To ease the risk, SeatGeek offered what it called “Live Nation retaliation insurance” — a promise to compensate the arena for concerts booked at the Target Center on dates Xcel had open. SeatGeek offered the arena a higher upfront bonus and fee share that overall would make the venue an additional $1 million a year compared to Ticketmaster’s offer. But even retaliation insurance couldn’t make up for the loss of the “vibrance of the venue” and the impact on its own employees should Live Nation pull its shows. Ticketmaster’s alleged threat created an “insurmountable challenge.” The venue signed another contract with Ticketmaster.

There were complicating factors in both these cases, which Live Nation pointed out on cross-examination. It was both risky and a lot of work to move to a new ticketing platform. Like switching any enterprise software, it would take a while for staff to get up to speed, and Abbamondi admitted that while SeatGeek’s technology gave them more options over things like how to price individual seats, it was less user-friendly. An executive whom Helgerson worked with worried that SeatGeek’s lack of an interface for concert promoters at the time would be an obstacle to getting them to bring shows to the arena. Abbamondi also said he’s personal friends with SeatGeek’s co-founder, and he testified he wasn’t fired because of the SeatGeek deal — he was given two other reasons.

SeatGeek offered what it called “Live Nation retaliation insurance”

There was also a separate legal dispute between the Barclays Center and Ticketmaster, which appeared to be at least part of the reason that the call between Abbamondi and Rapino broke down. Barclays believed their contract with Ticketmaster would expire at the end of September 2021, as originally stated. But Ticketmaster believed that because the Covid pandemic shortened the regular NBA season, a clause in the contract had been triggered to extend that contract another year. On top of that, in an earlier, unrecorded call between Abbamondi and Rapino, the Ticketmaster CEO suggested that they should be given the chance to counter any offer Barclays received. Abbamondi said he tried his best to respond in a “noncommittal” way, but the implication was that Rapino might have seen it differently.

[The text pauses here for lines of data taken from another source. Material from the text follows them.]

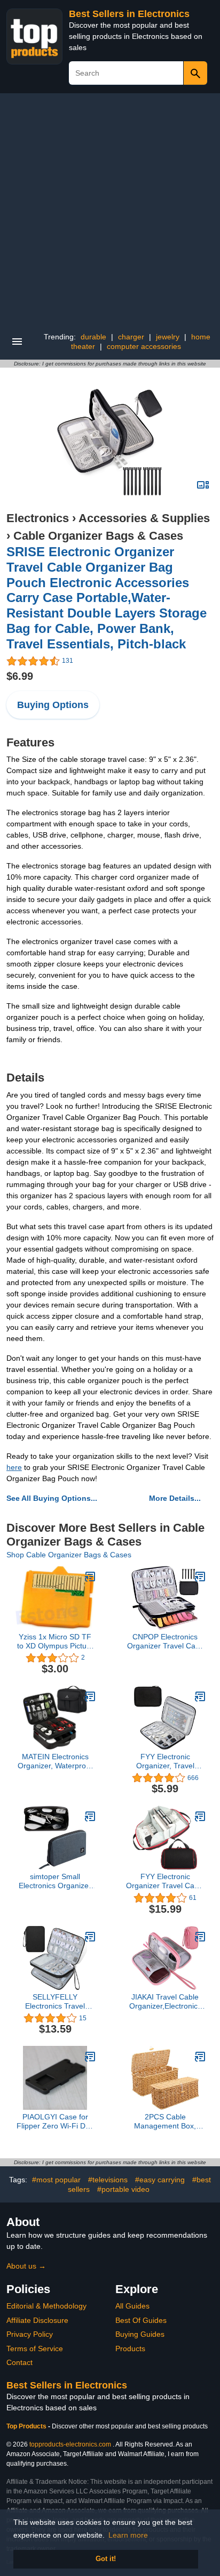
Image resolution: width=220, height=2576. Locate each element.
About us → (26, 2266)
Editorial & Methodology (46, 2306)
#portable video (123, 2189)
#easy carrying (160, 2179)
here (14, 1467)
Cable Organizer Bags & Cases (98, 535)
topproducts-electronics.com (70, 2444)
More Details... (175, 1498)
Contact (19, 2362)
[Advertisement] (110, 208)
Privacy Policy (29, 2334)
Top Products (27, 2426)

The jury will have to decide whether the threats Abbamondi and Helgerson described were really as menacing as they believe, one of many factors that will determine whether Live Nation-Ticketmaster should face penalties — including the possibility of a breakup.

In one text exchange, Live Nation executive Patti Kim, a friend of Abbamondi’s, wrote that he should “think about the bigger relationship” with Live Nation, not just who’s writing the bigger check. She added a winky face. “That was my friend saying, ‘you know what I mean,’” Abbamondi said. This week, the jury is expected to get the chance to hear from the rival allegedly offering those bigger checks: SeatGeek CEO Jack Groetzinger.